I verified my first death on ICU, with one of the junior doctors. A woman in her 50s had had a completely unexpected and catastrophic bleed in her brain and only survived for a few hours on the unit. The verification of death is a mundane responsibility for doctors in hospital, it is supremely common and necessary but I found it surreal and was a little shaken in taking part. There is no formal legal definition of death in the UK and so verification simply requires clear documentation that several normal signs of life are absent. This lady was completely and indefinably different in death compared to the appearance of living patients but paradoxically one could still regard her as simply sleeping comfortably. She was still warm when I checked her pupils, felt for her pulse and listened for heart and breath sounds. I tried to illicit a response to pain by pressing firmly on the bone between her eyes, and then mechanically and self-consciously uttered “time of death 09.25”, as if I were transported to a medical TV drama.

A short while later I accompanied the ITU registrar to an emergency call in A+E. As we hurried to the resuscitation room he explained that usually these alerts turn out not to be too serious, but since he’d had a long run of simple cases recently he thought this one might turn out to be significant, and his premonition sadly rang true. We arrived moments after the ambulance to a manic scene. A tiny toddler lay on a startlingly over-sized bed in the bay dwarfed by medical staff in a flurry of activity around him. He had no heartbeat and one of the junior doctors was performing chest compressions. 

Almost immediately the registrar took over the ventilation of the child with a bag and mask and I was ordered to ring for the ITU consultant. After what seemed like ages I got through to him and I quickly mumbled my panicky message: paediatric cardiac arrest in resuscitation, please come ASAP.  Soon there were 12 people around the bedspace, taking turns to perform chest compressions on his miniature torso. A nurse barked timings over the ordered chaos, cues to administer adrenaline and assess whether any signal could be picked up by the heart tracing. At one point the A+E consultant optimistically shouted “stop CPR! There’s activity on the monitor!” only to immediately concede “no activity, resume CPR.”  

By this point a small audience of medical students had gathered, awkward morbid voyeurs feeling helpless and hopeless and in the way but a grim curiosity rendered us mostly unable to tear our eyes from the terrible scene unfolding. I will remember the next 15 or so minutes as some of the worst of my life.  The boy’s inconsolable mother watched impotently as the boys whole body was jerked up and down by the compressions. The simultaneous assertive voices of the team strained to compete with the suffocating sound of drilling intraosseus access points into his tiny shin bones, because it was impossible to get access to his veins to administer fluids. Eventually there was a slow realisation of the inevitable which surpassed the atmosphere of panic. I couldn’t stay in the room.

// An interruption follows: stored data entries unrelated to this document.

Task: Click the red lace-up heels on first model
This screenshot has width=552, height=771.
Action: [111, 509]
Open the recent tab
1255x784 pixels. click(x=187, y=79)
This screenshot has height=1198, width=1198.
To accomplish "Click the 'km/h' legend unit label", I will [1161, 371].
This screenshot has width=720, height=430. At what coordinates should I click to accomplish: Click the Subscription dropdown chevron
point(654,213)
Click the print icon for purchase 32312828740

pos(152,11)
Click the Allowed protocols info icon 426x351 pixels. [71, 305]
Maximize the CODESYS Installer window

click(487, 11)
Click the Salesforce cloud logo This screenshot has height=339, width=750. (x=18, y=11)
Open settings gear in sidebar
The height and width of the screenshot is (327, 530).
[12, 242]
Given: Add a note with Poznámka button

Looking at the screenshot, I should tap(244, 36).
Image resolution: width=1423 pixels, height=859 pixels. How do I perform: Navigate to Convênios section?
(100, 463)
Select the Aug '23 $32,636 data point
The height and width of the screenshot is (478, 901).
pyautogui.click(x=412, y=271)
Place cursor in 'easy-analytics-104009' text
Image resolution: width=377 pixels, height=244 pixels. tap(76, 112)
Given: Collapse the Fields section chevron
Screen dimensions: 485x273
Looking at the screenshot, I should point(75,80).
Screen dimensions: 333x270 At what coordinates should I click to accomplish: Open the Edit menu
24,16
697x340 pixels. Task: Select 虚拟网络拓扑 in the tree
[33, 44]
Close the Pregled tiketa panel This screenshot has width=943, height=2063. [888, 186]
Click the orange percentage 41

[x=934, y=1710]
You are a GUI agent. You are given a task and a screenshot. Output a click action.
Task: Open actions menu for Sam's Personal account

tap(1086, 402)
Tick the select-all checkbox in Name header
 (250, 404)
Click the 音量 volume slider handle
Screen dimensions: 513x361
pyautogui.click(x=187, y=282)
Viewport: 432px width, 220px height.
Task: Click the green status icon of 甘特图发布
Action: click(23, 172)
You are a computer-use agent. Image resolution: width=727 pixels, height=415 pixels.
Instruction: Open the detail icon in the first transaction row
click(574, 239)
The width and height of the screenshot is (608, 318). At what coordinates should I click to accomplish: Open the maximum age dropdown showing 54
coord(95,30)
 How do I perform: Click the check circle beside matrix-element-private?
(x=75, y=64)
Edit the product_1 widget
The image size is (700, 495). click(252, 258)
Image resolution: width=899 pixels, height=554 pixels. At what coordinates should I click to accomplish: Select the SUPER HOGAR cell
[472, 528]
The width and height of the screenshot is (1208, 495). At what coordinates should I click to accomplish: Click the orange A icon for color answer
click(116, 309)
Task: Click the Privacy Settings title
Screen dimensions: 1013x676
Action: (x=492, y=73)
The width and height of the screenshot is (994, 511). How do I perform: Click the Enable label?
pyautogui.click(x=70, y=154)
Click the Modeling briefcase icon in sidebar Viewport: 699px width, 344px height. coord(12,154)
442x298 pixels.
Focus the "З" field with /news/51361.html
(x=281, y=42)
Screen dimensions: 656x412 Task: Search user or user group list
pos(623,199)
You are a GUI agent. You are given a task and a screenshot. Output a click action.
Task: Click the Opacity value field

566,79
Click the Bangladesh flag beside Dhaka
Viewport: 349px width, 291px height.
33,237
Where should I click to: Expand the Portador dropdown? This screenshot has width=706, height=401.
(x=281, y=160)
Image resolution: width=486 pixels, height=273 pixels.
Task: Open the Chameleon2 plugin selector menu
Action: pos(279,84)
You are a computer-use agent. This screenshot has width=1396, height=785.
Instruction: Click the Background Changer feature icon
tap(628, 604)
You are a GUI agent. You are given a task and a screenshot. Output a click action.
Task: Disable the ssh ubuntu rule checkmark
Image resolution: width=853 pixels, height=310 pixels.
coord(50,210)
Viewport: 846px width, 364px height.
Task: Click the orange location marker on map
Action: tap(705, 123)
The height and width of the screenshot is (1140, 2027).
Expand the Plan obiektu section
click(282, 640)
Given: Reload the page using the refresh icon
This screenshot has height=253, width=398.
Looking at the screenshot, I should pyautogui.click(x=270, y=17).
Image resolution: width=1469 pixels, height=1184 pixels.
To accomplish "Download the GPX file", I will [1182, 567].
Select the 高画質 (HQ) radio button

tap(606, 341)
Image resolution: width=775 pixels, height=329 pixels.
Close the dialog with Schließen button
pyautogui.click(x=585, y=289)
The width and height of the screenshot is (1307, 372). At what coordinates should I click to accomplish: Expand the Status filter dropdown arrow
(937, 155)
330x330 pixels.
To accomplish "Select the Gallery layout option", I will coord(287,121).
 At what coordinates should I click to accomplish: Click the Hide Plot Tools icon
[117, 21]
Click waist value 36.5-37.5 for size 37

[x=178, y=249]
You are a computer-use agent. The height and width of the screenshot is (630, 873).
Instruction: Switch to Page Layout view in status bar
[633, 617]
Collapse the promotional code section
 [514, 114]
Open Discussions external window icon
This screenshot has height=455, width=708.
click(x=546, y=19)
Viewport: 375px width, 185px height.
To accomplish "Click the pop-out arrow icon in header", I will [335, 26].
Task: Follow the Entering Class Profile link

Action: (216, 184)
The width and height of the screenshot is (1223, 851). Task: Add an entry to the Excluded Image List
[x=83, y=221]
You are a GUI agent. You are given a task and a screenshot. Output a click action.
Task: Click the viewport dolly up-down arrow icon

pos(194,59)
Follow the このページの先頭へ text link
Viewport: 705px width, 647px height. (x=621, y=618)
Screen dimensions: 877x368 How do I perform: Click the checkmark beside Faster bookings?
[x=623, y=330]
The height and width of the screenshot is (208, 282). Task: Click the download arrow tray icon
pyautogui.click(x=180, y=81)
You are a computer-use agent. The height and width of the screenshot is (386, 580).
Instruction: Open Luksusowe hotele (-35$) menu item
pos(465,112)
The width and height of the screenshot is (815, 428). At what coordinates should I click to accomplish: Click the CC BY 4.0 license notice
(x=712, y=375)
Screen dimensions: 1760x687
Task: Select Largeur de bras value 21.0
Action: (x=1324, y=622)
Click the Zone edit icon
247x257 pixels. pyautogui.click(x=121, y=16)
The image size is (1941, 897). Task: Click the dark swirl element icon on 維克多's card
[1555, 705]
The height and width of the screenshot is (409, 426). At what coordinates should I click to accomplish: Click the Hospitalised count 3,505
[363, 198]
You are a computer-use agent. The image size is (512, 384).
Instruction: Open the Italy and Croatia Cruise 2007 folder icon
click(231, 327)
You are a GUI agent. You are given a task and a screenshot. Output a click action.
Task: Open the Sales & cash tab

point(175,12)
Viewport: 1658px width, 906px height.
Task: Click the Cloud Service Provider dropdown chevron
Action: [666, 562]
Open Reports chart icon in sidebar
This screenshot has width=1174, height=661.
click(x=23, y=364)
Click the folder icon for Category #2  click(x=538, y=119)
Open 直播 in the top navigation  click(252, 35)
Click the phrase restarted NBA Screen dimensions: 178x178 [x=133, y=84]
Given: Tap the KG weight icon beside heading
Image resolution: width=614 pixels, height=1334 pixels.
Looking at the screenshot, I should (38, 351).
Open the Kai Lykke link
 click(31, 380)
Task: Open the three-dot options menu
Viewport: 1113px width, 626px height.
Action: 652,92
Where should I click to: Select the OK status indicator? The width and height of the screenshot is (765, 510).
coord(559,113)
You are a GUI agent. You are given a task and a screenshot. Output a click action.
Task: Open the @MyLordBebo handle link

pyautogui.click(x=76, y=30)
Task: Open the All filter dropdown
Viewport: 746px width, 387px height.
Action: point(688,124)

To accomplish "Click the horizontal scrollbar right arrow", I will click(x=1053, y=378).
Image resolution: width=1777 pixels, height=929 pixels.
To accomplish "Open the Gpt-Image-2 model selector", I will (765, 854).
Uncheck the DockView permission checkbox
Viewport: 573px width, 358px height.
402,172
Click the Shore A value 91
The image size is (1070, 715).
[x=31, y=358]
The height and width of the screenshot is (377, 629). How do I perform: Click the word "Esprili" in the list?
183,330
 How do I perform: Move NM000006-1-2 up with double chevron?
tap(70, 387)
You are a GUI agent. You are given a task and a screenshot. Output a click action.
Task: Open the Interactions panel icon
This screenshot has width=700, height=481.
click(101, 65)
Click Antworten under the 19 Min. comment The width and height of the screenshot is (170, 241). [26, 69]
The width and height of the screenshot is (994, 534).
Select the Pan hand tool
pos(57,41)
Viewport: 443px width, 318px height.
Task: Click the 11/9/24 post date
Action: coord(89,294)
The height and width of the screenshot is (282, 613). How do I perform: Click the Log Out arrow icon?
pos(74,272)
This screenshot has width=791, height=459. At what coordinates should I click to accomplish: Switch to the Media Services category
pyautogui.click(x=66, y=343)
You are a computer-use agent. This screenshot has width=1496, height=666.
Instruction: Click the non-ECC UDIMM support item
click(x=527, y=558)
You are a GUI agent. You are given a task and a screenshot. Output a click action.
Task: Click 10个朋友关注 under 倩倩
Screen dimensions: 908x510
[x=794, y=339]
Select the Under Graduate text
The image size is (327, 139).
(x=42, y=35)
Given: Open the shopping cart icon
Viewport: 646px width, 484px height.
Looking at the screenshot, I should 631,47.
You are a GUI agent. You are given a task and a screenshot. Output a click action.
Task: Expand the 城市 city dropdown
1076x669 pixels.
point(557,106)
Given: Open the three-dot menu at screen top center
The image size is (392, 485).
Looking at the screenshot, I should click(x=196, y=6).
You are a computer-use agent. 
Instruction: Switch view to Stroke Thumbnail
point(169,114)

After 40minutes without a heartbeat the team closed the curtains. Alfie was two years old when he died, from a cardiac arrest following a seemingly standard tonsillitis. He had been seen by his GP and prescribed the correct antibiotics, but tragically he had become septic, his heart starved of oxygen stopped, and he died. His father arrived at hospital moments later.


I spent the rest of the day thinking about this event. Whilst the parents howled and embraced each other I watched the medical team slowly file out of the room, each to return to their jobs, and their lives. Alfie was two years old. No amount of thinking makes the outcome okay, nothing about this story is fair.